Excerpt Block Start
A FHA (Federal Housing Administration) loan is especially suitable for first-time home buyers. The U.S. Department of Housing and Urban Development (HUD) acquires FHA-insured homes which have been foreclosed. HUD homes are made available for sale through websites run by management companies contracted by HUD. Real estate agents who are registered with HUD can present offers on behalf of their clients. The agent’s commission is paid by HUD.
HUD homes are sold on an ‘as is’ basis with no warranty. Since HUD does not take responsibility for any repairs, it is important to have the home inspected prior to making the offer. The down payment for FHA loans is only 3.5%, which is significantly lower than the 20% paid for conventional loans. This down payment can come from own savings, family members, employers or charity organizations. Closing costs for FHA loans are also significantly lower than conventional mortgages. An exception to the 3.5% down payment is the HUD $100 down payment initiative. Buyers can now purchase a HUD foreclosed home with only $100 down payment.
Excerpt Block End
Provided information Block Start
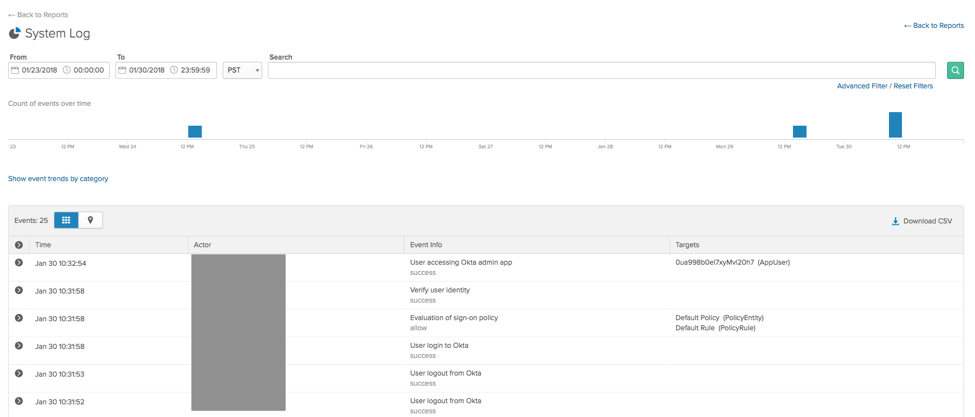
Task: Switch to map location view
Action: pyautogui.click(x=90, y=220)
Provided information Block End
Provided information Block Start
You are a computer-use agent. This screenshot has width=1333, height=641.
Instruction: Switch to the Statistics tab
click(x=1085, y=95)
Provided information Block End
Provided information Block Start
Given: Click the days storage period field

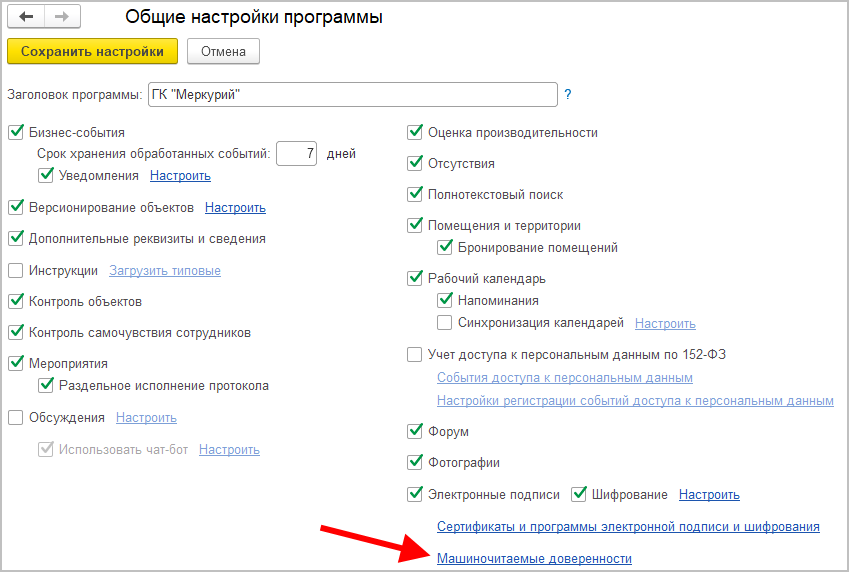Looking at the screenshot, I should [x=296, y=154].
Provided information Block End
Assignment 1: In the text on FHA loans, who pays the commission of the real estate agent?
Assignment 2: Turn the paragraph of the text on FHA loans that begins "HUD homes are sold on an 'as is' basis" into a short list of its main facts.
Assignment 3: Please copy the part of the text on FHA loans starting at "HUD homes are sold" and ending at "only $100 down payment.".

Your solution 1: HUD pays the agent's commission.

Your solution 2:
- HUD homes are sold "as is" with no warranty, and HUD does not take responsibility for any repairs, so the home should be inspected before an offer is made.
- FHA loans need a down payment of only 3.5%, compared with 20% for conventional loans.
- The down payment can come from the buyer's own savings, family members, employers or charity organizations.
- Closing costs for FHA loans are significantly lower than for conventional mortgages.
- Under the HUD $100 down payment initiative, buyers can purchase a HUD foreclosed home with only $100 down.

Your solution 3:
HUD homes are sold on an ‘as is’ basis with no warranty. Since HUD does not take responsibility for any repairs, it is important to have the home inspected prior to making the offer. The down payment for FHA loans is only 3.5%, which is significantly lower than the 20% paid for conventional loans. This down payment can come from own savings, family members, employers or charity organizations. Closing costs for FHA loans are also significantly lower than conventional mortgages. An exception to the 3.5% down payment is the HUD $100 down payment initiative. Buyers can now purchase a HUD foreclosed home with only $100 down payment.